Since your vector is sorted, and you want a subset of it sorted the same way, I assume we can just slice out the chunk you want without rearranging it.
Why not just use find_if() twice. Once to find the start of the range you want and once to find the end of the range. This will give you the start and end iterators of the sub vector. Construct a new vector using those iterators. One of the vector constructor overloads takes two iterators.
That or the partition algorithm should work.
If I understood your problem correctly, you actually try to create a linear time sorting algorithm (subject to the input size of numbers M).
That is NOT possible.
Your current approach is to have a sorted list of possible values.
This takes linear time to the number of possible values N (theoretically, given that the map search takes O(1) time).

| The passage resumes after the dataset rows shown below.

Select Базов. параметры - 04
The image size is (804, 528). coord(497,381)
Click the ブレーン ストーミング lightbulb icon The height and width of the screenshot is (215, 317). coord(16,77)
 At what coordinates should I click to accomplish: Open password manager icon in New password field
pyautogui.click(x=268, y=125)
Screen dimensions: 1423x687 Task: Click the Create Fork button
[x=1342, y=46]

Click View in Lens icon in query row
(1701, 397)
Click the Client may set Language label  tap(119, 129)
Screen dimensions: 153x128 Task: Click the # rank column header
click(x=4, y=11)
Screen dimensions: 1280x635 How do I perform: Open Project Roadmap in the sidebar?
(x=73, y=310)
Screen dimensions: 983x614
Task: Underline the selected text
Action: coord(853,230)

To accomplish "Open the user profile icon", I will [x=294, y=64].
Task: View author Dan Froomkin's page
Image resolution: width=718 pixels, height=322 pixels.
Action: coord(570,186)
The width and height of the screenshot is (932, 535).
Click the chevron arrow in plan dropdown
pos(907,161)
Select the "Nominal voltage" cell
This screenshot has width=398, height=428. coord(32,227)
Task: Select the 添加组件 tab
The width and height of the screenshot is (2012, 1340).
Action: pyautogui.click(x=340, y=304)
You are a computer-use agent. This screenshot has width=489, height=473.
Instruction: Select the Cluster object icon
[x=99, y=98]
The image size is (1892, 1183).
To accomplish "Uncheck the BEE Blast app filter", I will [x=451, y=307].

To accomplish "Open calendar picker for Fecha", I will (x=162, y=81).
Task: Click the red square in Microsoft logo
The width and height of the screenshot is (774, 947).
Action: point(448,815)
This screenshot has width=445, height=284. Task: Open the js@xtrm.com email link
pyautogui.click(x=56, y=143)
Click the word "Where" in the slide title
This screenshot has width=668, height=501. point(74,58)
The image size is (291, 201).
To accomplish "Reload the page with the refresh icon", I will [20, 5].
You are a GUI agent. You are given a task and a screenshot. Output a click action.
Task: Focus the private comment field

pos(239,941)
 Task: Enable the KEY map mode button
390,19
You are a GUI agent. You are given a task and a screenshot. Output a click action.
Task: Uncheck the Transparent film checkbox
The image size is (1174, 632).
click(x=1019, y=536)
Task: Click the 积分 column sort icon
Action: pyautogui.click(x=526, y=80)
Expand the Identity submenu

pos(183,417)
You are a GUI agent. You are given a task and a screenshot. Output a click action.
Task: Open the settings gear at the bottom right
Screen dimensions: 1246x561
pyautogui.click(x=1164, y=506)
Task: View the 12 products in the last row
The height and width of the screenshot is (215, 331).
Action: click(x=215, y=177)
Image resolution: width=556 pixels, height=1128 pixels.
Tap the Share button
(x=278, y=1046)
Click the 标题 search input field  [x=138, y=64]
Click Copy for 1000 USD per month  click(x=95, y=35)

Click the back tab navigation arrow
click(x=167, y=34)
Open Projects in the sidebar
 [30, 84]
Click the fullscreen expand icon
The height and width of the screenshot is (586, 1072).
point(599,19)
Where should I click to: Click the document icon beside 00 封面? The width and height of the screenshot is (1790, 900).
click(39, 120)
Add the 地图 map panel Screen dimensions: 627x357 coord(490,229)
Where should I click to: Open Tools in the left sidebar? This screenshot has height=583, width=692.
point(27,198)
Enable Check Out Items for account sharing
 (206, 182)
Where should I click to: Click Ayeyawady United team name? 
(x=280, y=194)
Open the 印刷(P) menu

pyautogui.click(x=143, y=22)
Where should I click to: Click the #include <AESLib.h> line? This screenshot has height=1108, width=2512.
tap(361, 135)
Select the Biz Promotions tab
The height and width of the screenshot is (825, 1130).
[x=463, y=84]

The best you could do, is to sort the values (you found from the map) with a quick sorting method (O(MlogM) f.e. quicksort, mergesort etc) for small values of M and maybe do that linear search for bigger values of M.
For example, if N is 100000 and M is 100 it is much faster to just use a sorting algorithm.
I hope you can understand what I say. If you still have questions I will try to answer them :)
edit: (comment)
I will further explain what I mean.
Say you know that your numbers will range from 1 to 100.
You have them sorted somewhere (actually they are "naturally" sorted) and you want to get a subset of them in sorted form.
If it would be possible to do it faster than O(N) or O(MlogM), sorting algorithms would just use this method to sort.
F.e. by having the set of numbers {5,10,3,8,9,1,7}, knowing that they are a subset of the sorted set of numbers {1,2,3,4,5,6,7,8,9,10} you still can't sort them faster than O(N) (N = 10) or O(MlogM) (M = 7).